De lejos parece un bosque. Se extiende sobre una gran colina muy arbolada, con muchos tonos y matices de verde, del más oscuro al más tenue y brillante. Visto desde un punto elevado, rodeado por la mancha urbana, podría confundirse con un parque magnífico o una reserva natural muy grande. En realidad esa colina es un cementerio.
Al salir de la vía rápida, es necesario seguir un tramo por un camino estrecho y luego un poco más por una calle que desemboca en la entrada con unos grandes arcos. A un lado del camino, hay muchos puestos de flores, también pequeños talleres de artesanos que inscriben nombres en lápidas de mármol y modelan cruces. Ahora, a un lado, a la izquierda, han abierto una funeraria, a unos metros de los arcos de la entrada.
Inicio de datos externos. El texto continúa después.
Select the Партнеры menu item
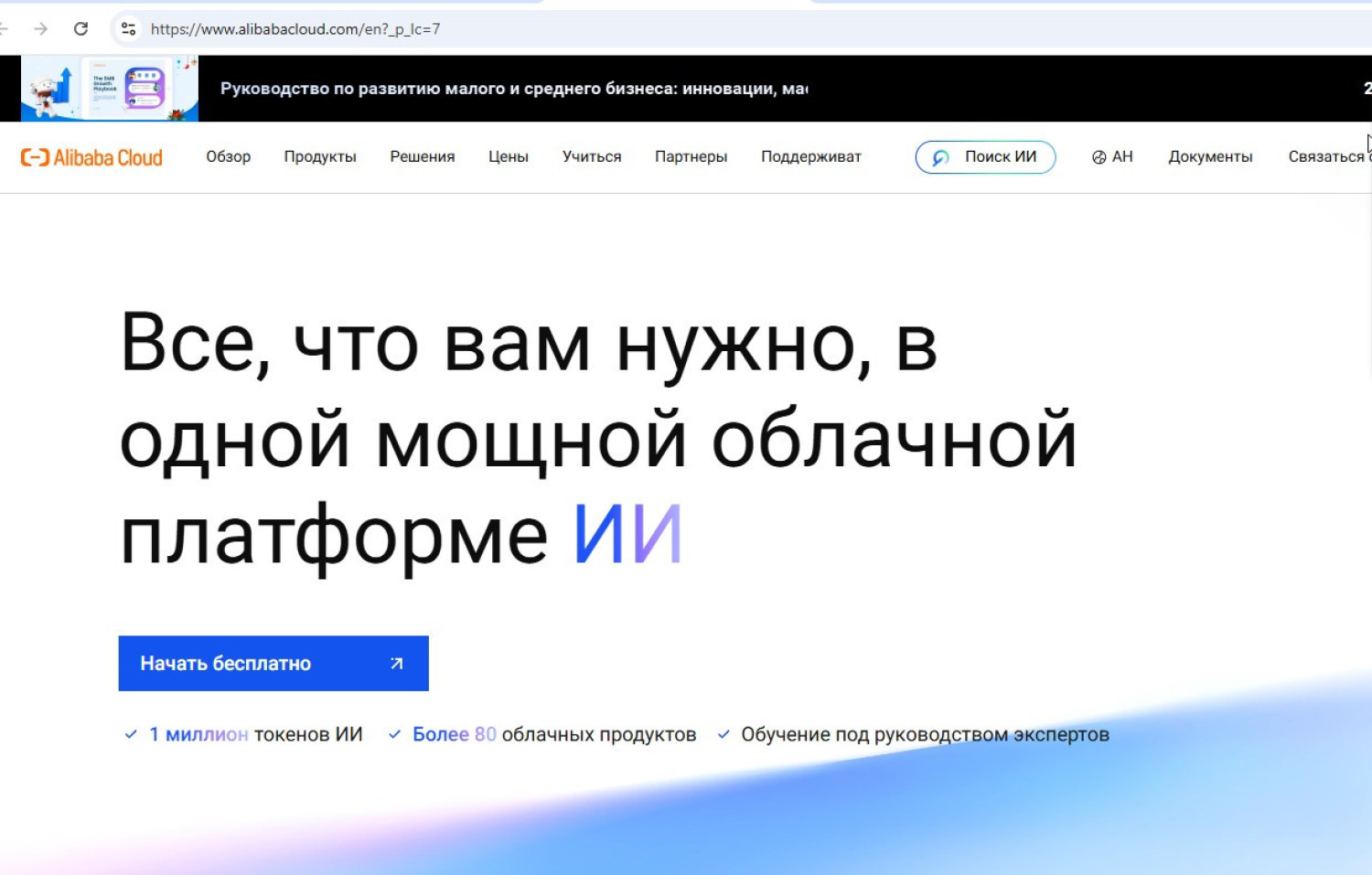1372x875 pixels. 691,157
La pendiente es considerable, y haría falta el vigor de la juventud, una buena condición de alpinista para adentrarse y subir la colina. El ascenso a pie se antoja muy duro o tal vez imposible. Es necesario subir en coche. El cementerio podría parecer, por sus calles anchas bien trazadas, un sitio que pronto sería del todo urbanizado. Las construcciones, los caminos, los árboles delatan el diseño francés del cementerio.
Es un lugar sobrecogedor. La vista se reconforta y se recrea en el follaje de los árboles, por encima de las tumbas. La sensación de paz se impone en el silencio. En la parte alta de la colina, sólo he visto a jardineros, y muchachos que se ofrecen a lavar las tumbas, quitarles las matas que crecen invasoras entre las lápidas y las piedras rotas.
Entre sus muros se impone una sensación de abandono, de recogimiento. Se impone el silencio. No sería difícil dejarse llevar por la melancolía o la nostalgia. Las piedras y los árboles generan un efecto muy dulce de bienestar de lugar fuera del tiempo. Por un instante de arrebato, al respirar profundo, entre tantos árboles, uno se siente vivo.
Hacía mucho tiempo que no iba. Pase bajo los arcos e inicié el ascenso en coche esperando recordar el camino. Sabía que tenía que subir mucho siguiendo un camino, luego dar dos o tres vueltas, a la derecha y luego a la izquierda. No tenía puntos de referencia, no tenía más que el recuerdo. Llegué sin un movimiento en falso como si llegara a mi casa.
Dejé el coche en el punto más cercano a la tumba de mis mayores, de mi padre y mis abuelos. La hierba que la cubre estaba húmeda. Hice una guardia solemne, vigilándome a mí mismo. Levanté la vista y la mañana fría, el cielo, cubierto, la humedad del aire, las piedras y las lápidas y las construcciones funerarias, la hierba, los árboles tan verdes me reconfortaron como si agradecieran la visita.
Fue algo muy extraño, un leve estremecimiento. Miré como afuera del tiempo, como si fuera posible hacerlo cuando ya no lo sea. Miré con la extraña sensación casi dulce de no estar de paso, de sentir que no estaba en un lugar ajeno o extraño, como si ese lugar me revelara con las piedras y el aire, la luz, la hierba y los árboles que, andando el tiempo, también podría ser mi casa.